Коннетабль (ибо шедшим впереди паломником был именно он) обернулся на эти слова своего оруженосца и увидел в высокой траве мертвое тело; трава скрывала его настолько, что сам коннетабль прошел мимо, не обратив на него внимания; труп заметил оруженосец, ибо не был погружен в столь глубокую задумчивость. Судя по кожаному кафтану, убитый был английским крестьянином. Тело лежало ничком, и стрела, принесшая ему смерть, еще торчала у него в спине.

С равнодушием человека, привычного к подобным зрелищам, Филипп Гуарайн вытащил стрелу, как вытащил бы ее из тела убитого оленя.

Коннетабль, столь же равнодушно, знаком велел своему оруженосцу показать ему стрелу; без особого любопытства осмотрев ее, он сказал:

— Гуарайн, а ведь ты позабыл свое старое ремесло, если назвал эту стрелу валлийской. Поверь мне, она выпущена из норманнского лука. Но почему она оказалась в теле английского мужика, этого я понять не могу.
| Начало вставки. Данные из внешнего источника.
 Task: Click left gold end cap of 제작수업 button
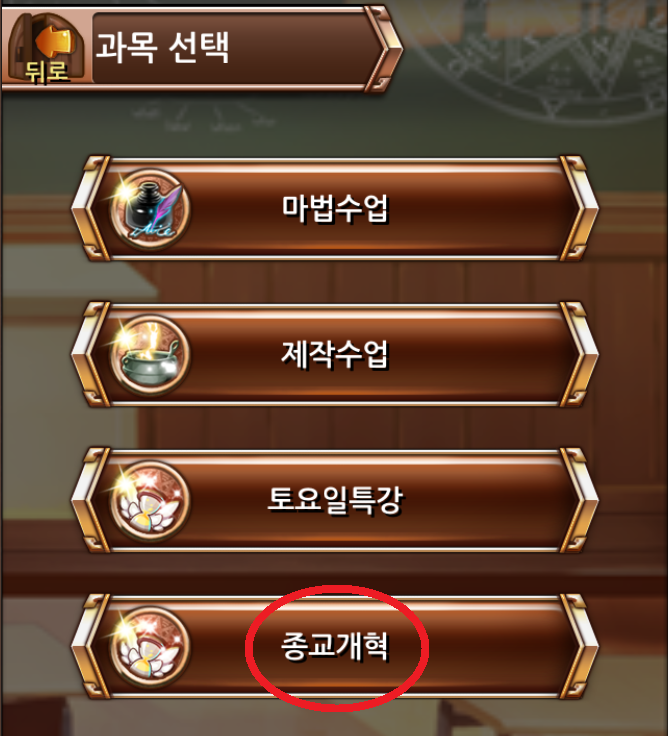(90, 354)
— Должно быть, это был беглый раб, какой-нибудь негодяй, который вступил в валлийскую разбойничью шайку, — ответил оруженосец.

— Может статься, — сказал коннетабль. — Но я скорее подозреваю междоусобицу среди самих Лордов Хранителей Марки. Валлийцы разоряют селения, оставляя на своем пути кровь и пепел, но мы видим, что здесь штурмовали и брали даже замки. Пошли нам, Господи, добрые вести о замке Печальный Дозор!
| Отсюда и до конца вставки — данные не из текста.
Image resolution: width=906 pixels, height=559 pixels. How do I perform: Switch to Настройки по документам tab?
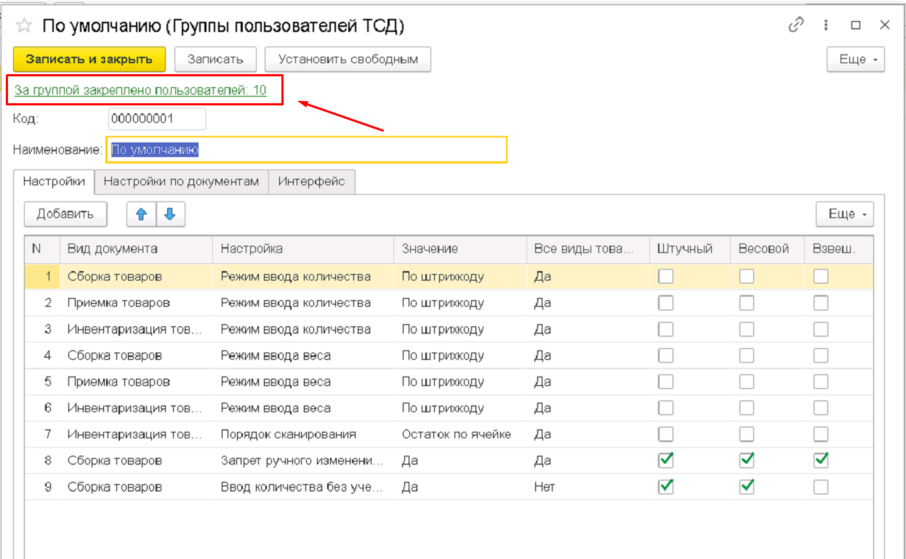tap(181, 181)
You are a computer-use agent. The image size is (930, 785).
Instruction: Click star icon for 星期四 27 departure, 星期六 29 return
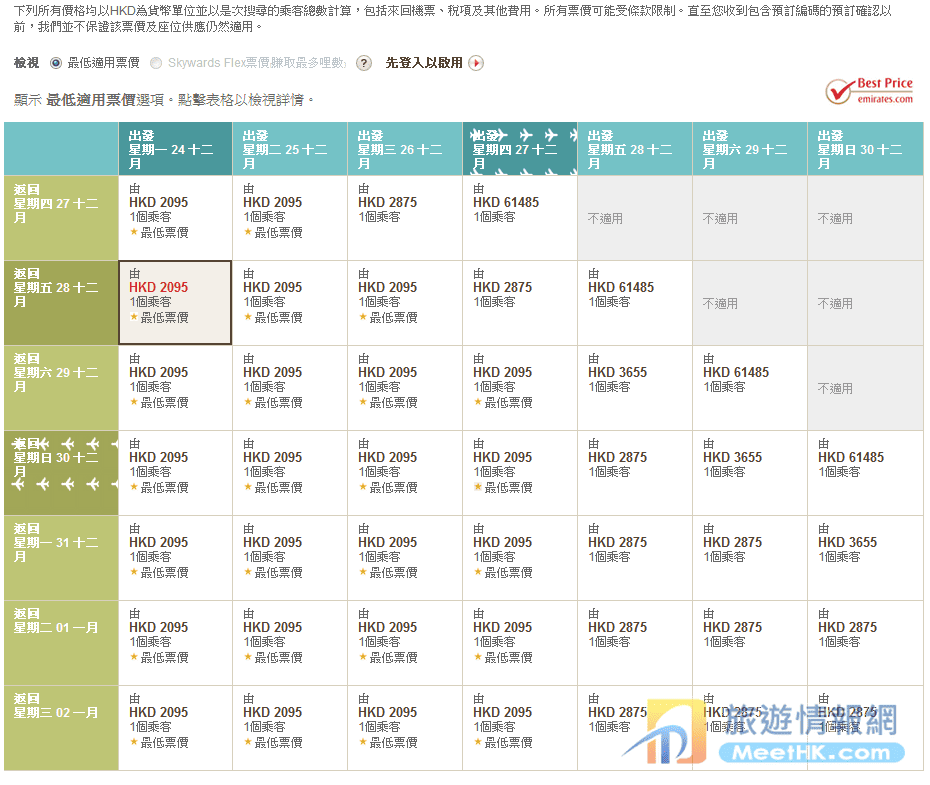point(478,402)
— Аминь! — произнес оруженосец. — Но если их доставит Рено Видаль, то добрым вестником он станет впервые в своей жизни.

— Филипп, — сказал коннетабль, — я уже говорил тебе, что ты ревнив и глуп. Сколько раз доказывал Видаль свою верность в часы испытаний, смекалку в трудных случаях, храбрость в бою и терпеливость в страданиях.
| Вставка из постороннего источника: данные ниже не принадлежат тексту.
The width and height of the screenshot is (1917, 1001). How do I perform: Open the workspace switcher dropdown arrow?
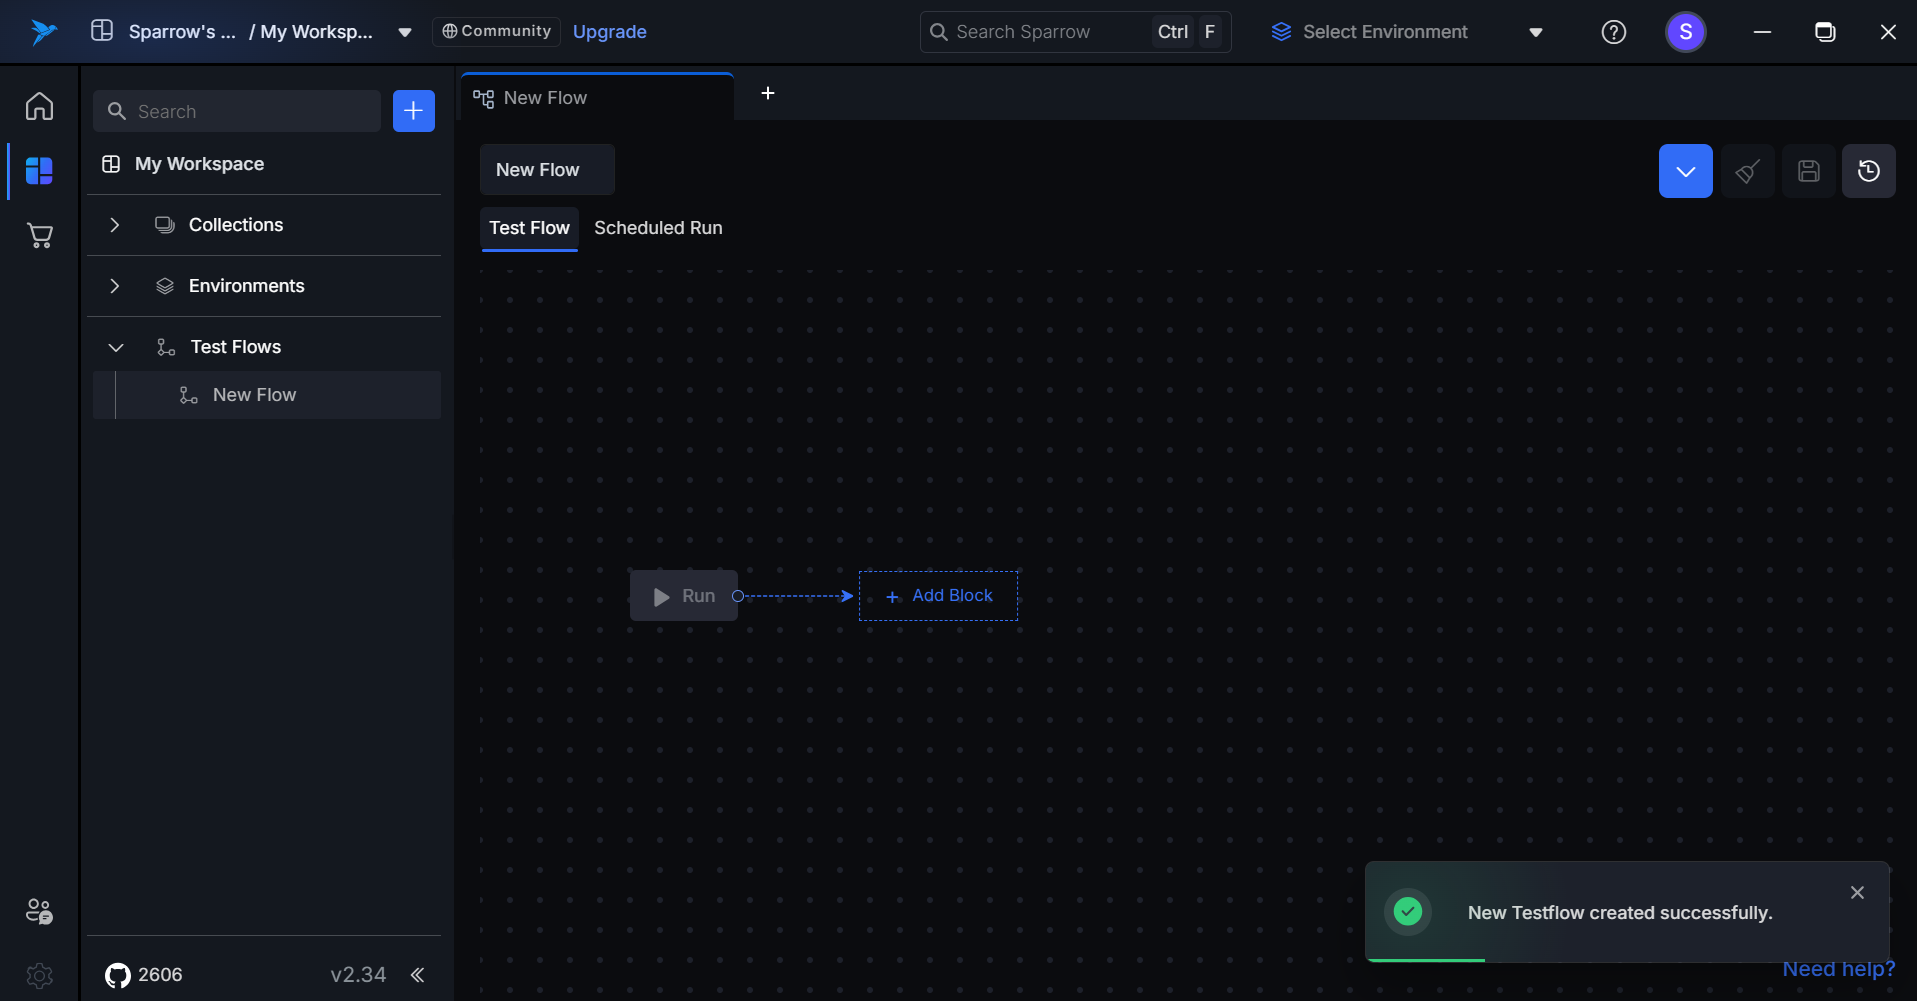click(405, 32)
— Все это так, милорд, — ответил Гуарайн. — Что я могу возразить? Я признаю, что он не раз оказывал важные услуги. И все же не хотелось бы мне, чтобы ваша жизнь или честь оказались в руках Рено Видаля.

— Ради всех святых, скажи мне, хмурый и подозрительный глупец, в чем можешь ты его упрекнуть?

— Ни в чем, милорд, — ответил Гуарайн. — Отвращение мое инстинктивно. Дитя, впервые увидевшее змею, ничего не знает об ее опасных свойствах, однако не тянется за ней, как тянется за мотыльком. Такова и моя неприязнь к Видалю. Она непобедима. Я еще простил бы ему злобные взгляды, которые он искоса бросает на вас, когда думает, что никто не замечает их; но не могу простить глумливый смех. Мне тогда вспоминается зверь, о котором нам довелось слышать в Иудее: прежде чем растерзать свою жертву, он смеется.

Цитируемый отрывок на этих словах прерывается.